Collected data

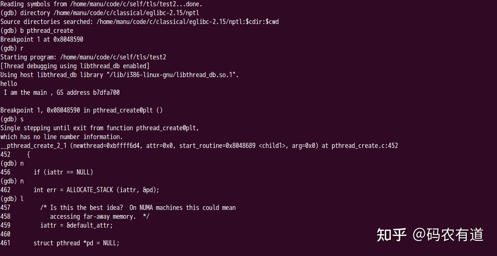Click the "Reading symbols from" line

pyautogui.click(x=101, y=4)
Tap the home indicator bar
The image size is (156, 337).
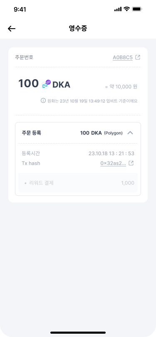(x=78, y=332)
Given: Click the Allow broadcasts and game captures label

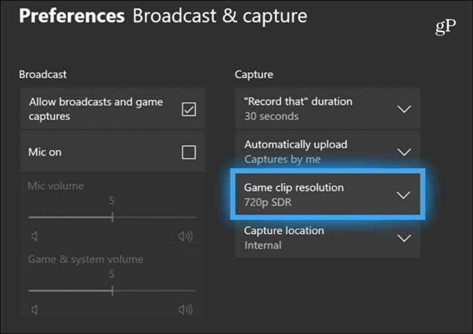Looking at the screenshot, I should click(95, 109).
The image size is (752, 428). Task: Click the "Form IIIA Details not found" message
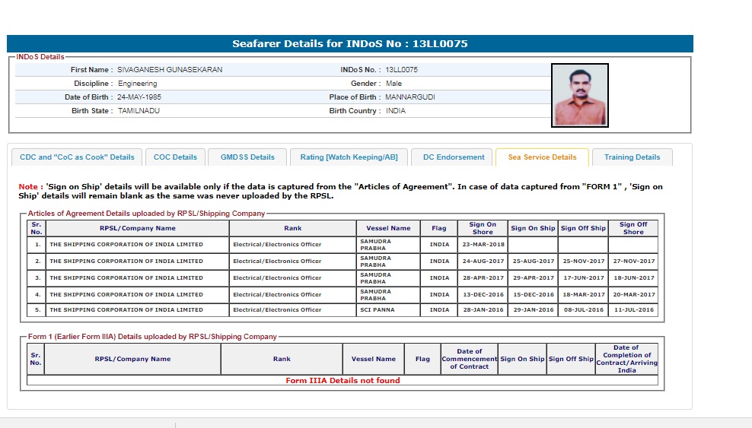coord(343,381)
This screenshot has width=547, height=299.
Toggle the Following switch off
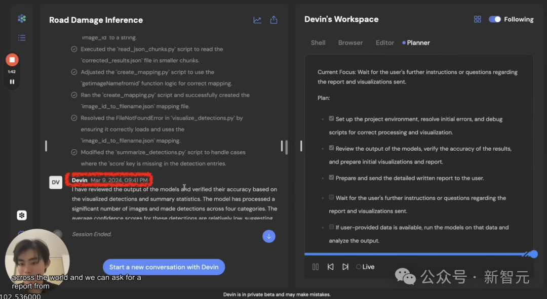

▶ **TASK TO CARRY OUT**: What the answer needs is every line from the one containing "Given: Click the" through the final line of the data above, copied exactly, without pictures.

▶ **OUTPUT FOR THIS EXERCISE**:
Given: Click the Allow broadcasts and game captures label

Looking at the screenshot, I should click(95, 109).
The image size is (752, 428). Task: Click the "Form IIIA Details not found" message
coord(343,381)
This screenshot has width=547, height=299.
Toggle the Following switch off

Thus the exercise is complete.